TEXT SECTION ::
To start, I have a DataFrame that looks like the following:
df = pd.DataFrame({'a': [25, 22, -2, 16, 10], 'b': [-5, 18, -2, 25, 48], 'c': [34, -12, 7, 8, 22],
'd': [10, 8, -2, -4, 12]})
I am trying to develop a method to look through a data frame, find the negative values and take the absolute value of the negative value and add one. In essence, this will replace each negative value in the DataFrame with positive value of one.
Next, I want to subtract the value I calculated after taking the absolute value of the negative number (plus one) and subtract it from the next row value (within that same column).
In addition: In cases where the value following a negative value is also negative, I want to do the same operation for both negative values, but I want to subtract the sum of the absolute value plus one, for each negative number, and subtract it from the next positive row. If the row value following the corrected negative becomes less than 1 after I want to subtract off from the row after that, until the negative value is gone and no rows following them are less than 1.
The expected output will hopefully help grasp what I intend to do:
expected_output = pd.DataFrame({'a': [25, 22, 1, 13, 10], 'b': [1, 12, 1, 22, 48],
'c': [34, 1, 1, 1, 22],'d': [10, 8, 1, 1, 4]})
I can replace the negative value with the absolute value of the negative value, plus one, using:
df[df < 0] = abs(df[df < 0] + 1)
I also know I can find the location of the negative value using:
neg_loc = df.loc[df['a'] < 0].index
Now I find the value after the negative value using:
row_after_neg = df['a'].iloc[neg_loc + 1]
Lastly, I can add the absolute value of the negative value plus one to the row after the negative value with:
total = row_after_neg.add(abs(neg_loc + 1))
So, my question is how do I stitch this together so that it goes through the entire DataFrame and does what I specified.
Thank you in advance for the advice/help!
Your ask was a bit confusing, so I hope I address all of the requirements, if not let me know in the comments. I chose to use a for-loop since you want to do a row by row comparison. If speed is an issue I would avoid the for-loop and see if you can stay within the panda's architecture.
Setup:
import pandas as pd
df = pd.DataFrame({'a': [25, 22, -2, 16, 10], 'b': [-5, 18, -2, 25, 48], 'c': [34, -12, 7, 8, 22],
'd': [10, 8, -2, -4, 12]})
Creating a version of the dataframe which has the abs(negative values) + 1 and 0 to replace the nans
for the positive values:
pos_df = (abs(df[df < 0]) + 1).fillna(0)

GIVEN MATERIAL ::
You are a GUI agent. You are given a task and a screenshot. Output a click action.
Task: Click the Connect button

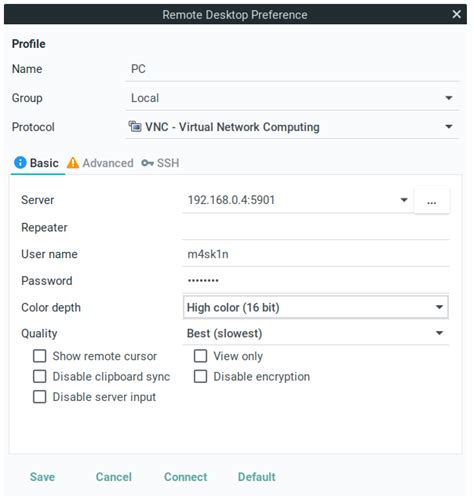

WHAT YOU WILL DO ::
1. Decide whether each statement agrees with the DataFrame thread, answering yes or no and quoting the words of the thread that decide it: (a) The reply handles the data with a for-loop because the comparison is made row by row. (b) In the expected output, column 'd' ends with the value 12. (c) In pos_df, NaNs are replaced with 0.
2. Duplicate the DataFrame thread from "I can replace" to "row_after_neg.add(abs(neg_loc + 1))".
The listing plays no part in what comes next.

SOLUTIONS TO THE EXERCISE ::
1.
(a) Yes: "I chose to use a for-loop since you want to do a row by row comparison."
(b) No: "'d': [10, 8, 1, 1, 4]"
(c) Yes: "pos_df = (abs(df[df < 0]) + 1).fillna(0)"

2.
I can replace the negative value with the absolute value of the negative value, plus one, using:
df[df < 0] = abs(df[df < 0] + 1)
I also know I can find the location of the negative value using:
neg_loc = df.loc[df['a'] < 0].index
Now I find the value after the negative value using:
row_after_neg = df['a'].iloc[neg_loc + 1]
Lastly, I can add the absolute value of the negative value plus one to the row after the negative value with:
total = row_after_neg.add(abs(neg_loc + 1))